> **Sağlanan materyal**:
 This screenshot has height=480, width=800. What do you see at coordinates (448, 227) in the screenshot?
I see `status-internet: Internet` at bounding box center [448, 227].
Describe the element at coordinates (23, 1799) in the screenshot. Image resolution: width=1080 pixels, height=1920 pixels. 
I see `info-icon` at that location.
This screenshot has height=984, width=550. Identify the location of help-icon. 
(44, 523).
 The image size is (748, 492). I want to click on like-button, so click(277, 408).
...
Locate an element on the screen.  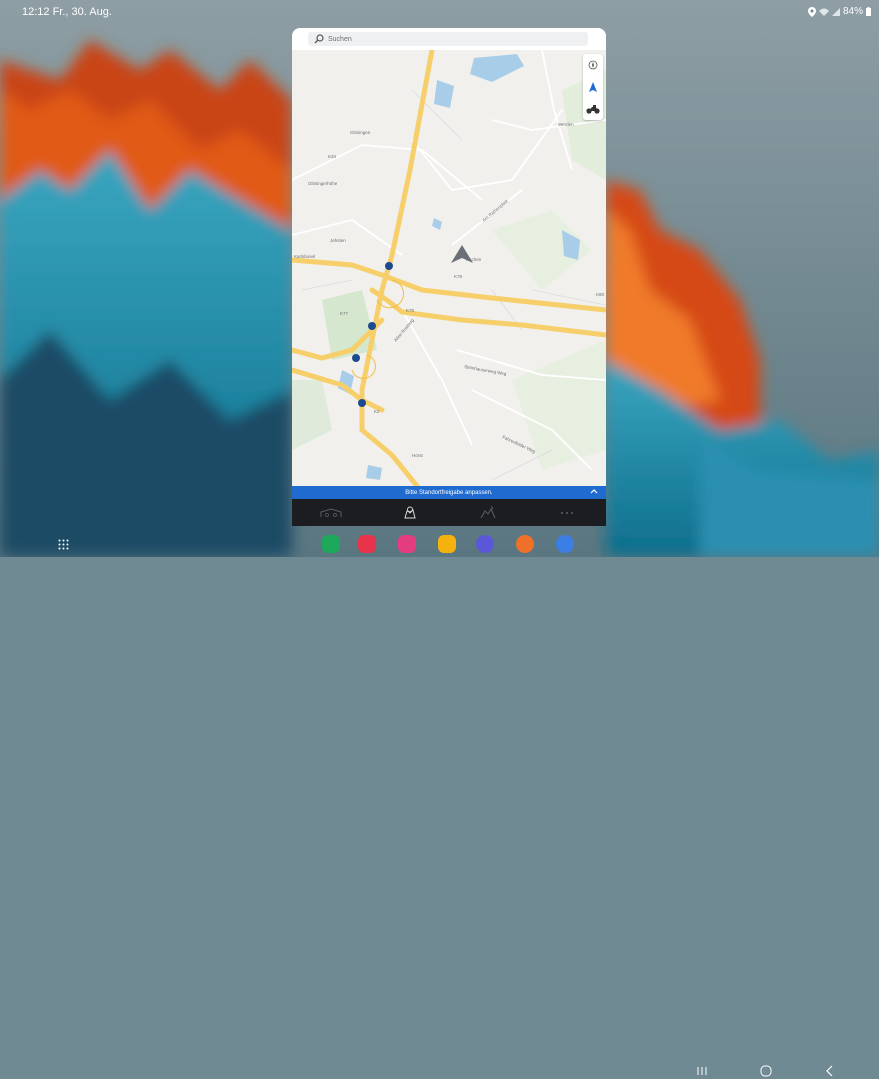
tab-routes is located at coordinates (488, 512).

> **Görev tanımı**: Yukarıdaki materyalde "location" kelimesinin geçtiği tüm satırları belirle ve her birini kopyala.

> **Cevap bölümü**:
I see `info-icon` at that location.
This screenshot has height=984, width=550. Identify the location of help-icon. 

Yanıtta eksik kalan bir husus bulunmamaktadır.